The yen tumbled from near record highs on Monday after Japan intervened to curb the currency's export-damaging strength, while world stocks held above 2011 lows as expectations grew for more policy action in developed countries.

Japan spent an estimated 1 trillion yen ($13 billion) to sell the yen throughout Tokyo and London trading hours and is likely to leave extra liquidity from the intervention in the system. The Bank of Japan pledged to ease monetary policy further to bolster growth by buying assets such as stocks and bonds.

Japan's action follows an unexpected interest rate cut by Switzerland to weaken its currency on Wednesday.

There are expectations that may be the forerunner for fresh rounds of quantitative easing by the Federal Reserve and Bank of England, while the European Central Bank is under pressure to resume bond buying to ease the euro zone debt crisis.

This is going to be a long and drawn out campaign, since for Japan the Fed is more likely to cut than hike interest rates and thus the dollar remains pressured and for the Swiss there seems no resolution to the euro zone debt crisis, said Chris Turner, chief currency strategist at ING.

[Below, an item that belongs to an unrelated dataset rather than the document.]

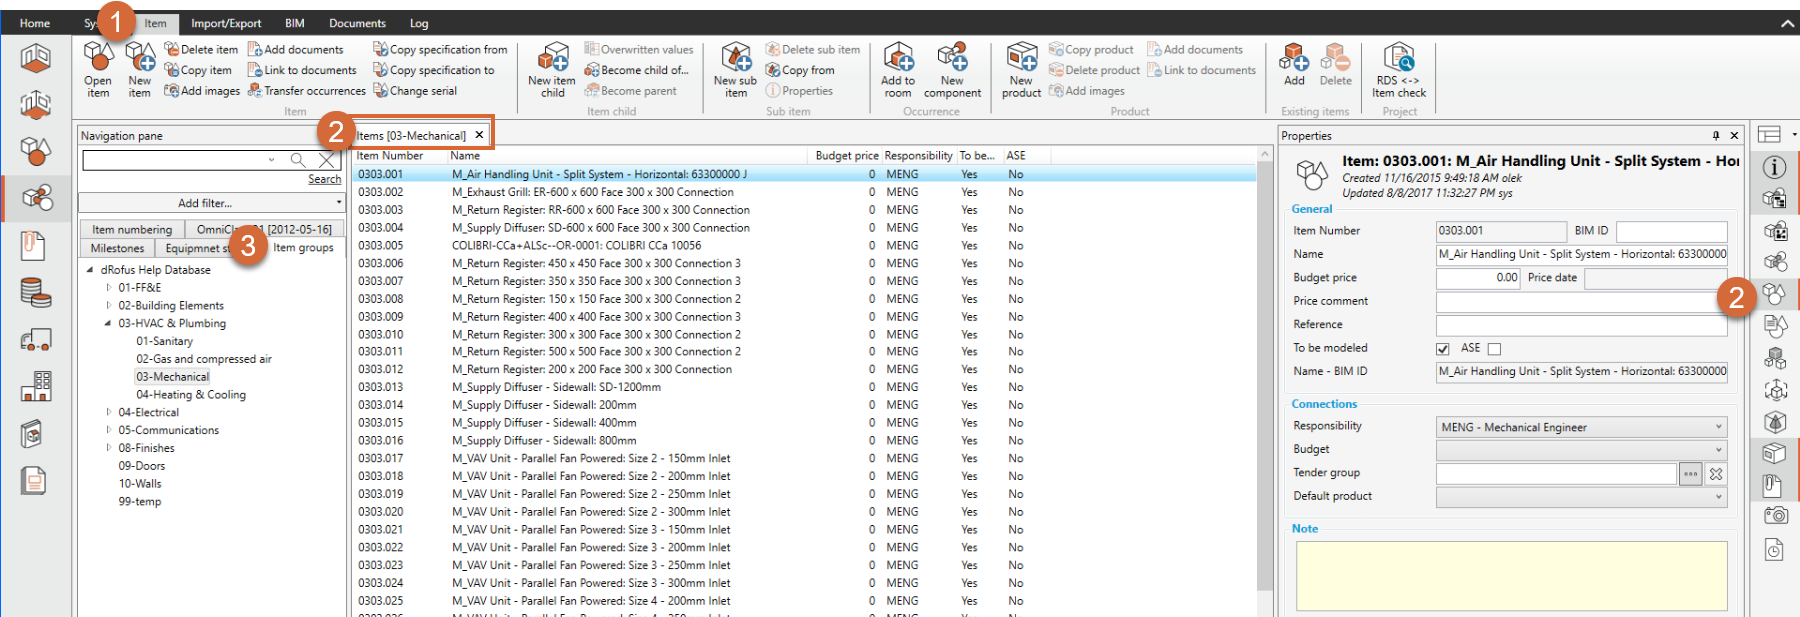Collapse the 03-HVAC & Plumbing node
Viewport: 1800px width, 617px height.
[108, 323]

The dollar rose 3.7 percent to 79.90 yen, having fallen as low as 76.29 on Monday.

The MSCI world equity index <.MIWD00000PUS> fell 0.6 percent, although it stayed above the previous day's 2011 low. The index is on track for its biggest weekly gain in a year.

European stocks <.FTEU3> rose 0.2 percent while emerging stocks <.MSCIEF> fell 0.6 percent.

Last year's Japanese FX intervention and easing by the Federal Reserve led to Brazil's finance minister Guido Mantega to declare a currency war was erupting as developed economies sought to weaken their currencies to support export growth.

This in turn boosted hot money inflows to emerging countries, fanning inflation and helping trigger interest rate rises by some central banks.

It seems a fresh chapter is opening up in the currency wars, with both Japanese and Swiss officials trying to draw lines in the sand regarding the strength in their currencies they are prepared to tolerate, Turner said.

U.S. crude oil was steady at $91.92 a barrel.

The dollar <.DXY> rose 0.8 percent against a basket of major currencies.

The euro was down 0.6 percent at $1.4240.

EUROPE DEBT BOUNCE

There were some positive moves in Europe. Speculation that the European Central Bank may resume its bond buying helped Italy's 10-year government bond yield fall back below 6 percent. Bund futures were down 33 ticks.

Speculation the Federal Reserve may buy Treasuries again contributed to a turnaround on Wall Street <.SPX> on Wednesday as the previous round involving $600 billion bond buying which ended in June supported risky assets.

Two former top Fed officials conditionally endorsed a further round of bond buying, according to the Wall Street Journal.

Italy and Spain have been under increased pressure in recent weeks as markets feel the size of the euro zone's bailout fund is too small to protect larger fringe economies if contagion from the Greek crisis cannot be stopped.

On the back of government intervention (in currency markets) there's improved expectation that the ECB could do something today - maybe a longer term repo or something in the secondary markets, a bond trader said.